Electronic Failure Analysis of Hermetic Packages

Consumer electronics can experience various failure mechanisms, including environmental factors, abuse, and packaging. High-reliability electronics, especially in aerospace applications, are housed in hermetic containers made of ceramic and metal, while integrated circuits are packaged using plastic or epoxy-based mold compounds. These hermetic packages present unique challenges for conducting electronic failure analysis, as specific failure mechanisms and tests are only applicable to hermetic packaging. To prevent impurities from entering the cavity, hermetic containers are typically sealed in a dry, neutral atmosphere. However, these seals don’t always function perfectly and can allow gases to flow into the hollow.

To test hermetic packaging for potential leaks, radioactive tracers and inert gases like helium or fluorocarbons can be used for gross and fine leak testing. The device is placed in a pressured chamber and left to “soak” for a period, then subjected to a detecting mechanism to identify large leaks. As the tracer leaves the cavity, a stream of bubbles emerges from the leak’s location.

Even after the device has been completely welded shut, problems could still exist inside the cavity. The integrated circuit may be sealed inside the hermetic chamber along with small metallic specks, chips of substrate material accidentally broken off during packing, or other materials. These particles are frequently just one bump or jostling away from shorting pins and bouncing off the glassy surface of the semiconductor die, which would result in catastrophic failure.

A particle-induced noise detection (PIND) system is the most popular method of determining the presence of such particles for electronics failure investigation. To jar the particle free from any crevice it may have wedged itself in, the system comprises a platform that can provide brief, acute shocks or prolonged vibrations to a sample and a sensitive transducer (akin to a microphone) that can pick up even the faintest sounds. The problematic component is put on the PIND tester, where it is subjected to a series of shocks and vibrations that shake the particle and cause it to bounce off the metal cage’s walls.

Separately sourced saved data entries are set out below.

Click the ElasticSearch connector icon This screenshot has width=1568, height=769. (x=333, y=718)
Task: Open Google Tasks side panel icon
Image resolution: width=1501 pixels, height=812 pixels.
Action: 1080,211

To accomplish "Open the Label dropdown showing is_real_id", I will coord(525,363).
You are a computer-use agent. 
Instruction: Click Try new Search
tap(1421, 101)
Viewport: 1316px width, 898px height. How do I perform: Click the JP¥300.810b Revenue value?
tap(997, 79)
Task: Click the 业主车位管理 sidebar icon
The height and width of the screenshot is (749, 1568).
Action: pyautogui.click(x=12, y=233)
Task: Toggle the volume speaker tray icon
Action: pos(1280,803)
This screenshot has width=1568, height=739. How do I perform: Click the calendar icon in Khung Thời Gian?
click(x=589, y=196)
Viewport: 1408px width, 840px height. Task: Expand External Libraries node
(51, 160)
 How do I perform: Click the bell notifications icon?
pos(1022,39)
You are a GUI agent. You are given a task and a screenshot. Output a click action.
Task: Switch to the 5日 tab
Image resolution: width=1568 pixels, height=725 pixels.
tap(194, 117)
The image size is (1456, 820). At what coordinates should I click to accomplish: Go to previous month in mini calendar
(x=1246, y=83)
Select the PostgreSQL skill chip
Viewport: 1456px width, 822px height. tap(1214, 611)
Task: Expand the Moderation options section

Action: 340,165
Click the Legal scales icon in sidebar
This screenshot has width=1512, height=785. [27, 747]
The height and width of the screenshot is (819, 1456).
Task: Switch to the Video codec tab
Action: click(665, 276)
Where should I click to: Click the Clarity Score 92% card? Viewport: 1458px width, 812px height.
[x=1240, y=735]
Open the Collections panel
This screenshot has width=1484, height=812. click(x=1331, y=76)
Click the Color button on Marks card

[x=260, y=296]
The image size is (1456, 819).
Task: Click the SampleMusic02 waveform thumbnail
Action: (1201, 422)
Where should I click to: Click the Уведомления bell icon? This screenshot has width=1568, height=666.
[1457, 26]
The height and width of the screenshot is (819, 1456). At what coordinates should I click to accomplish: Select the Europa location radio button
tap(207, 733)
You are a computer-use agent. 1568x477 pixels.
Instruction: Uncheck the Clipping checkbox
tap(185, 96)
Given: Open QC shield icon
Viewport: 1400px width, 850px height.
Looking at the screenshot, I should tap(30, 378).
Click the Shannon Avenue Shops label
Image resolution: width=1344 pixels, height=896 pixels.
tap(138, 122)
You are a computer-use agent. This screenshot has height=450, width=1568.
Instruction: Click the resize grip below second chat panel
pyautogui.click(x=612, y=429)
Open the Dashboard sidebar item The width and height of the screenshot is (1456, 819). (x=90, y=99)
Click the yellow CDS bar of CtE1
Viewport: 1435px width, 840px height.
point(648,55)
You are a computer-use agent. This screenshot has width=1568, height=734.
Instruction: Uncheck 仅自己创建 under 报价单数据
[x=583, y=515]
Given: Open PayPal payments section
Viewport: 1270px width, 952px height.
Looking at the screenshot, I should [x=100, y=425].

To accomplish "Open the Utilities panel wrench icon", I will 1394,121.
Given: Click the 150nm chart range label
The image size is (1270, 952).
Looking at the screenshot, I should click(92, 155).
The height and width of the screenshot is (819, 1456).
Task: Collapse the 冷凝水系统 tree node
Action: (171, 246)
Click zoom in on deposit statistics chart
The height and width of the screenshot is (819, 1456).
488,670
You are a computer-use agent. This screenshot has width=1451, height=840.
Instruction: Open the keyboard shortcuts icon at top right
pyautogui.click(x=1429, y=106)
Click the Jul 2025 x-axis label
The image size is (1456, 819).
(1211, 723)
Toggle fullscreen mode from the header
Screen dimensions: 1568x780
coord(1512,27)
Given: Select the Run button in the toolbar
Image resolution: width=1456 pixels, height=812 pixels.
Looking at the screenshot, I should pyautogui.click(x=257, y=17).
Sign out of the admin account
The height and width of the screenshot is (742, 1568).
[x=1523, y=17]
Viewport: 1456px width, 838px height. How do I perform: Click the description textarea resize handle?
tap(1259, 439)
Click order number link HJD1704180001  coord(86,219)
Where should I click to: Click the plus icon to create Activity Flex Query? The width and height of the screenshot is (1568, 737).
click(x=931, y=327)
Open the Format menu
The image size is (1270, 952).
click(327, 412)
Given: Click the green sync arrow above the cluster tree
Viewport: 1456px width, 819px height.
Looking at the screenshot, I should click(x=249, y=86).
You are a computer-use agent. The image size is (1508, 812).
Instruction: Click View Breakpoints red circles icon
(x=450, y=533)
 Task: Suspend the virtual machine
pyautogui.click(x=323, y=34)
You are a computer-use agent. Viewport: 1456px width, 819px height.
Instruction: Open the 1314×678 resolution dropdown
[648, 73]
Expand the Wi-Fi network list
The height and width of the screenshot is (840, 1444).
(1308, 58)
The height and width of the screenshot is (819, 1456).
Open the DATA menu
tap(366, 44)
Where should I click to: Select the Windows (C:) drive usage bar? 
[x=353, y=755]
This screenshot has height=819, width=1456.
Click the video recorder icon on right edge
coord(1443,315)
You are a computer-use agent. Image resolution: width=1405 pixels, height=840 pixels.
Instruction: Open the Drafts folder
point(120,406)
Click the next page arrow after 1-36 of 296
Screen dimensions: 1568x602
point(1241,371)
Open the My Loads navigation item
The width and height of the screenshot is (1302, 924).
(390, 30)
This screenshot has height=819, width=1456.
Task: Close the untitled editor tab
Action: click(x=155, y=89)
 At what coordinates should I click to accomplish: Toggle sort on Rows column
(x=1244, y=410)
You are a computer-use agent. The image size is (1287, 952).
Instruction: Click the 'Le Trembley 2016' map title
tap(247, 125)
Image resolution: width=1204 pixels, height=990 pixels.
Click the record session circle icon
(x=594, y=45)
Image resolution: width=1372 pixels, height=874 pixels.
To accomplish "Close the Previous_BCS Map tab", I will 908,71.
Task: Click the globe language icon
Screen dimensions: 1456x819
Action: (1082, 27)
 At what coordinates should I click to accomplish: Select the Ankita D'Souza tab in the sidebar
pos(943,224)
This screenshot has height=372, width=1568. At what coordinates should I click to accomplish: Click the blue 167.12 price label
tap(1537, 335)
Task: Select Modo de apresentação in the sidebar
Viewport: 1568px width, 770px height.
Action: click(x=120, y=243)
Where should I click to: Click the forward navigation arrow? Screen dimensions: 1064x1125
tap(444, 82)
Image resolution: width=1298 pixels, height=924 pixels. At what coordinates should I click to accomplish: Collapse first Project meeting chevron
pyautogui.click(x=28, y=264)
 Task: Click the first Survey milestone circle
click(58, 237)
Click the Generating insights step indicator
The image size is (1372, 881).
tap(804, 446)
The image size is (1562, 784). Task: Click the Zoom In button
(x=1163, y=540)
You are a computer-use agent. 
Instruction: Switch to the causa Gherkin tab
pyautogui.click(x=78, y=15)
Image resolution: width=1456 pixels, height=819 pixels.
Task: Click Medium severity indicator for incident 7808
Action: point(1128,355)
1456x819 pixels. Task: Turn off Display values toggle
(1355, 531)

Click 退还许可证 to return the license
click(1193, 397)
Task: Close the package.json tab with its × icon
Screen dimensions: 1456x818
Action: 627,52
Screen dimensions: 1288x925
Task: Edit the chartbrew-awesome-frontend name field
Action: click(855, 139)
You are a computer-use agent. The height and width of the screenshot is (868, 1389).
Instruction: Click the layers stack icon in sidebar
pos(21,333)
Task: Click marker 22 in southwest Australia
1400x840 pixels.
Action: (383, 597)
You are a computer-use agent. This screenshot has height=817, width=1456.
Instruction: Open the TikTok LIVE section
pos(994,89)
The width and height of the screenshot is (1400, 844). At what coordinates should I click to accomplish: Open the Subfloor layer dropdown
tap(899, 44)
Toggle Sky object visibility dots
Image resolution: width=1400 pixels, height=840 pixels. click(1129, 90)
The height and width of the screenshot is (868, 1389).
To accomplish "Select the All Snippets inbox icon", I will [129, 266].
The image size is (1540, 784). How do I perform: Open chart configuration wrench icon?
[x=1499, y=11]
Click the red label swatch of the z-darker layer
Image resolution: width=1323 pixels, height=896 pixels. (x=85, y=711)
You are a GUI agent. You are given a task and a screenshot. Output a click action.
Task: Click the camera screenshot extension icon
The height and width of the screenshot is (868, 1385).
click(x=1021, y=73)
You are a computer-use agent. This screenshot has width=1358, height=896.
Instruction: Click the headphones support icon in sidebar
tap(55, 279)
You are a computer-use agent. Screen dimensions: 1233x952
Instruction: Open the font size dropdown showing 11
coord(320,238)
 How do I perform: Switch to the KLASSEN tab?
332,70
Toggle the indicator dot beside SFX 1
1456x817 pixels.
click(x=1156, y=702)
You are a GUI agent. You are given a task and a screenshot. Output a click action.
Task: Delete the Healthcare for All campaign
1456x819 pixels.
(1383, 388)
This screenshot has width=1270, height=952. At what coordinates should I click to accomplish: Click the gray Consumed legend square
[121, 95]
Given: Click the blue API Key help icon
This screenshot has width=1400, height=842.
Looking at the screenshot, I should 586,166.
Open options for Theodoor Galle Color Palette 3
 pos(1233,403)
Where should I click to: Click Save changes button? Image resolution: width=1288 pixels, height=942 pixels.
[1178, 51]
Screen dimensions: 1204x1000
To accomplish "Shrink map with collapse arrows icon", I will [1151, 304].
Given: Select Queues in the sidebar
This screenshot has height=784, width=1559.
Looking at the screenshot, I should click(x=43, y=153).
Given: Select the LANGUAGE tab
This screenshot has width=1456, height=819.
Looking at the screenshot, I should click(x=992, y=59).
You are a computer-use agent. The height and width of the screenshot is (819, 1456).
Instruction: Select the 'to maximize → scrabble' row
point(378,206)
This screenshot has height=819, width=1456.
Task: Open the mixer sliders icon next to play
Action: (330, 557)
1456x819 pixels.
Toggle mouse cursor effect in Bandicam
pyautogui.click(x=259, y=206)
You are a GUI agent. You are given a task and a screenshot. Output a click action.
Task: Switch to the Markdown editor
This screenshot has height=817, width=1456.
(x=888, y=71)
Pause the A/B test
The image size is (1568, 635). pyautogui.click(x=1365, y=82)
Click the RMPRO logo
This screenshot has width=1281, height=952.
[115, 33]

The transducer detects and amplifies the sound produced by each impact, and the result is displayed as an oscilloscope trace and played on a speaker for the analyst’s enjoyment (since particles are often possessed of an impeccable sense of rhythm). It goes without saying that an analyst must be able to isolate and identify the particle in order to ascertain where in the process it was introduced. Just confirming that a particle is present inside the cavity is not sufficient. In order to achieve this, a hole is pierced in the device lid and taped shut. When the particle can no longer be detected after vibrating the device in the PIND tester, it has most likely bounced onto the tape by that time. The particle is then examined when the tape has been taken off.

While PIND and leak testing are two techniques for identifying flaws in hermetic packaging, they are by no means the only analytical techniques available. The greatest strength of an analyst is versatility. Even though the tests described here are specifically designed to find flaws in packages that have been hermetically sealed, there are many other methods in the analytical toolbox that can be modified to find these kinds of failures with just as much success.